## Exercise
Reproduce the article about Wilmer Flores's hitting word for word.

## Extract to read
■ ■ ■ ■ ■ ■ ■
NEW YORK -- The oft-asked question is whether Wilmer Flores can handle shortstop at the major league level from a defensive perspective.
But what about the offense?
Flores rightly received a pass last season for his subpar offensive showing because his ankles were cranky and he was swinging primarily with his arms. Then, earlier this season, the performance was excused because Flores was not playing consistently enough for a fair assessment.Adam Rubin
Wilmer Flores is hitting only .235 during his current nine-game shortstop audition.
Flores starts his 10th straight game at shortstop on Saturday night in place of Ruben Tejada. Flores is hitting .235 (8-for-34) with no extra-base hits, two RBIs and one walk during that strectch.
“I’m not sure we’ve got the proper sample size to really have a genuine idea of what kind of offensive player he’s going to be,” Terry Collins countered. “In the minor leagues they all talked about his offensive potential as a guy who could be a doubles and home-run guy. He gets up here and he’s trying to feel his way right now. The biggest thing he wants to do is get hits. We’ve seen him swing the bat pretty good. I think the more comfortable he is -- and another year from now he’s going to be a little bit stronger -- you might see him drive the ball more.”
Flores is a career .321 hitter in Triple-A and a career .222 hitter in the majors.
That disparity has been a pattern for Mets call-ups of late -- players tearing up Triple-A and not replicating anything close to that performance in the majors. Cases in point:
Andrew Brown is a career .298 Triple-A hitter and career .220 major league hitter.
■ ■ ■ ■ ■ ■ ■
## Data provided

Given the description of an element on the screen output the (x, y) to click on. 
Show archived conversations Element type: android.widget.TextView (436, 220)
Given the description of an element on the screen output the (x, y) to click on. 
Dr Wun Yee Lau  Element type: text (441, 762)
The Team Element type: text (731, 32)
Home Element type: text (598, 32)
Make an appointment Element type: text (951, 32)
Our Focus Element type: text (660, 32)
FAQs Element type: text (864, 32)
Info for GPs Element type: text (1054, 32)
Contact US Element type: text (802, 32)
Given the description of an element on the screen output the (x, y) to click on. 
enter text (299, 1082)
■ ■ ■ ■ ■ ■ ■
## Your solution
NEW YORK -- The oft-asked question is whether Wilmer Flores can handle shortstop at the major league level from a defensive perspective.
But what about the offense?
Flores rightly received a pass last season for his subpar offensive showing because his ankles were cranky and he was swinging primarily with his arms. Then, earlier this season, the performance was excused because Flores was not playing consistently enough for a fair assessment.Adam Rubin
Wilmer Flores is hitting only .235 during his current nine-game shortstop audition.
Flores starts his 10th straight game at shortstop on Saturday night in place of Ruben Tejada. Flores is hitting .235 (8-for-34) with no extra-base hits, two RBIs and one walk during that strectch.
“I’m not sure we’ve got the proper sample size to really have a genuine idea of what kind of offensive player he’s going to be,” Terry Collins countered. “In the minor leagues they all talked about his offensive potential as a guy who could be a doubles and home-run guy. He gets up here and he’s trying to feel his way right now. The biggest thing he wants to do is get hits. We’ve seen him swing the bat pretty good. I think the more comfortable he is -- and another year from now he’s going to be a little bit stronger -- you might see him drive the ball more.”
Flores is a career .321 hitter in Triple-A and a career .222 hitter in the majors.
That disparity has been a pattern for Mets call-ups of late -- players tearing up Triple-A and not replicating anything close to that performance in the majors. Cases in point:
Andrew Brown is a career .298 Triple-A hitter and career .220 major league hitter.